- Document excerpt
[Start of section]

Fire officials urge residents to plan ahead for evacuation

Sep 17, 2020 | Uncategorized


By Douglas W. Motley
Senior Writer

Because we live in a fire danger zone, and earthquakes are a real possibility as well, we all need to be prepared for an emergency and need to know what to do. The most important thing is to be prepared. If told by authorities to evacuate, don’t hesitate, just go.

With a half-dozen fires currently burning throughout Southern California – including the El Dorado Fire in the San Bernardino National Forest near Forest Falls and the Bobcat Fire in the Angeles National Forest, which, at press time, had burned over 17,000 acres and more than 41,000 acres, respectively – fire officials urge residents to be prepared to evacuate if another blaze erupts in the mountaintop area.

Before another wildland fire sweeps through the area, and it will sooner or later as history has demonstrated time and again, residents need to make a plan for where the family will meet if they get separated, whether in the neighborhood, on the mountain or down the hill. Everyone should know all family members’ phone numbers and an out-of-area family member to contact to let them know where you are.

In the case of a wildfire, you may have as long as two to four hours to evacuate, or as short as five to 15 minutes to get your stuff ready to leave. If told by authorities to leave immediately, load all family members and pets in the car and leave. Your life is more important than stuff.

If you have time to gather your stuff, know in advance where your important papers and documents are so they can be quickly assembled and taken at a moment’s notice. It’s best to prepare a designated drawer or waterproof plastic “grab-and-go” box or bag in advance, where everything is in one place so it can be taken with you.

Some of your important documents can be placed in advance in a safe deposit box, if you want extra security, including insurance policies for your home and vehicles and medical insurance cards and policy, as well as pictures of every room of your house showing your valuables and inventories of valuables, furniture, appliances, electronics, including serial numbers, your deeds, mortgages or rental agreements, bank account numbers, credit cards, loan documents, wills or living trusts, and copies of other important documents and warranties. Most of these items could also be conveniently stored on a computer thumb drive. DMV titles and registration and two years of income tax records should already be in a safe place or ready to go.

If a fire is in the area, be sure your car is parked facing outward, so you don’t have to back out. During fire season, you should never let your car’s gas tank get more than half empty, as you may have to evacuate through Big Bear if the front side of the mountain is closed off by fire, as was the case during the 2003 Old Fire.

[End of section]

- Collected material
[Start of section]

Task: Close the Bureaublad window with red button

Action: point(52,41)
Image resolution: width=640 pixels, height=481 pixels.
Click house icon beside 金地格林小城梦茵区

[End of section]

- Try it
Continue the article on preparing for a wildfire evacuation, picking up after its last paragraph.

- Answer for the task
Have a ready-to-leave backpack filled with emergency supplies, in case you cannot reach a shelter immediately. The backpack or emergency plastic container should include food, daily medicines and prescriptions, extra eyeglasses, pet and baby items, copies of driver’s license or ID, cash, and sanitary supplies such as toilet paper, trash bags, wipes and a small bucket. This backpack should be readily available, near the front door. Remember at least two changes of clothes for each person.

Other supplies such as camping gear and blankets, extra batteries and flashlights, battery-operated radio, pencils and paper, food items that do not need refrigeration and can opener, a pan and camp stove, heavy-duty gloves, jackets or sweatshirts, even in hot weather, rain gear, boots, socks and hats may all be needed during the evacuation. Take one gallon of water per person and a first aid kit.

If you have children, take something – a book, age-appropriate games and videos or other toys – to keep them occupied. Take snacks they like and, if possible, present a calm attitude as it will help them cope with the change and confusion of the moment.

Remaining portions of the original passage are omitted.